Start of Source material
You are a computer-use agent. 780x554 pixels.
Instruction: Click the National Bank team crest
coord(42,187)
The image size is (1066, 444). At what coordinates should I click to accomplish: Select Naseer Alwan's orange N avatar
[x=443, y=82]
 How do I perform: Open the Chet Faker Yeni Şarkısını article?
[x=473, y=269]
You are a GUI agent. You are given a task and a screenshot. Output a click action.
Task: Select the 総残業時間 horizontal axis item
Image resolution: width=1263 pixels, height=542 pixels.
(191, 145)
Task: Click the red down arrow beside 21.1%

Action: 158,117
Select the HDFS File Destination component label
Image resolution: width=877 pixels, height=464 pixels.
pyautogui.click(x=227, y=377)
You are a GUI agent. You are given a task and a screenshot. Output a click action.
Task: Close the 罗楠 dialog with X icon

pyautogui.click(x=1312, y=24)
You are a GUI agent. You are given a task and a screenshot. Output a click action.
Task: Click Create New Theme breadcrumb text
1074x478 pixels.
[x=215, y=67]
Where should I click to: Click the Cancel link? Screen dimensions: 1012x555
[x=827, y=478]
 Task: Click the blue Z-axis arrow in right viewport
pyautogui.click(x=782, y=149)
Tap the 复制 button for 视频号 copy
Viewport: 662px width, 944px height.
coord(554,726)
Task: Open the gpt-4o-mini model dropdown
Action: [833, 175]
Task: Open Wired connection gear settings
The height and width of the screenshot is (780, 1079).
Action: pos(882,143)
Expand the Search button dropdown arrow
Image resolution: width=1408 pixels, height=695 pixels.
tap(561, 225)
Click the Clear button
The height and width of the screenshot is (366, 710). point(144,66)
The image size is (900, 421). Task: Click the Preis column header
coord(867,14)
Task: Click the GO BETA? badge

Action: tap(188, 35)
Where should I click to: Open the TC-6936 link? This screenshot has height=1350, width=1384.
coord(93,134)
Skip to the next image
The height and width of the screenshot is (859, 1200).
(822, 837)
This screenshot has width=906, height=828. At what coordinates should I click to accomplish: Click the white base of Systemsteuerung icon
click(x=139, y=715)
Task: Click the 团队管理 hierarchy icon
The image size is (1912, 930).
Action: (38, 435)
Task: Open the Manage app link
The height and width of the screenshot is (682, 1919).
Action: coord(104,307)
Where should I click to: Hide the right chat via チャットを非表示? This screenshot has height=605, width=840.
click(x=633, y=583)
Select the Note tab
End of Source material
## What the exercise asks
Write out the entire listing so that each line matches the original exactly.

## Expected answer
You are a computer-use agent. 780x554 pixels.
Instruction: Click the National Bank team crest
coord(42,187)
The image size is (1066, 444). At what coordinates should I click to accomplish: Select Naseer Alwan's orange N avatar
[x=443, y=82]
 How do I perform: Open the Chet Faker Yeni Şarkısını article?
[x=473, y=269]
You are a GUI agent. You are given a task and a screenshot. Output a click action.
Task: Select the 総残業時間 horizontal axis item
Image resolution: width=1263 pixels, height=542 pixels.
(191, 145)
Task: Click the red down arrow beside 21.1%

Action: 158,117
Select the HDFS File Destination component label
Image resolution: width=877 pixels, height=464 pixels.
pyautogui.click(x=227, y=377)
You are a GUI agent. You are given a task and a screenshot. Output a click action.
Task: Close the 罗楠 dialog with X icon

pyautogui.click(x=1312, y=24)
You are a GUI agent. You are given a task and a screenshot. Output a click action.
Task: Click Create New Theme breadcrumb text
1074x478 pixels.
[x=215, y=67]
Where should I click to: Click the Cancel link? Screen dimensions: 1012x555
[x=827, y=478]
 Task: Click the blue Z-axis arrow in right viewport
pyautogui.click(x=782, y=149)
Tap the 复制 button for 视频号 copy
Viewport: 662px width, 944px height.
coord(554,726)
Task: Open the gpt-4o-mini model dropdown
Action: [833, 175]
Task: Open Wired connection gear settings
The height and width of the screenshot is (780, 1079).
Action: pos(882,143)
Expand the Search button dropdown arrow
Image resolution: width=1408 pixels, height=695 pixels.
tap(561, 225)
Click the Clear button
The height and width of the screenshot is (366, 710). point(144,66)
The image size is (900, 421). Task: Click the Preis column header
coord(867,14)
Task: Click the GO BETA? badge

Action: tap(188, 35)
Where should I click to: Open the TC-6936 link? This screenshot has height=1350, width=1384.
coord(93,134)
Skip to the next image
The height and width of the screenshot is (859, 1200).
(822, 837)
This screenshot has width=906, height=828. At what coordinates should I click to accomplish: Click the white base of Systemsteuerung icon
click(x=139, y=715)
Task: Click the 团队管理 hierarchy icon
The image size is (1912, 930).
Action: (38, 435)
Task: Open the Manage app link
The height and width of the screenshot is (682, 1919).
Action: coord(104,307)
Where should I click to: Hide the right chat via チャットを非表示? This screenshot has height=605, width=840.
click(x=633, y=583)
Select the Note tab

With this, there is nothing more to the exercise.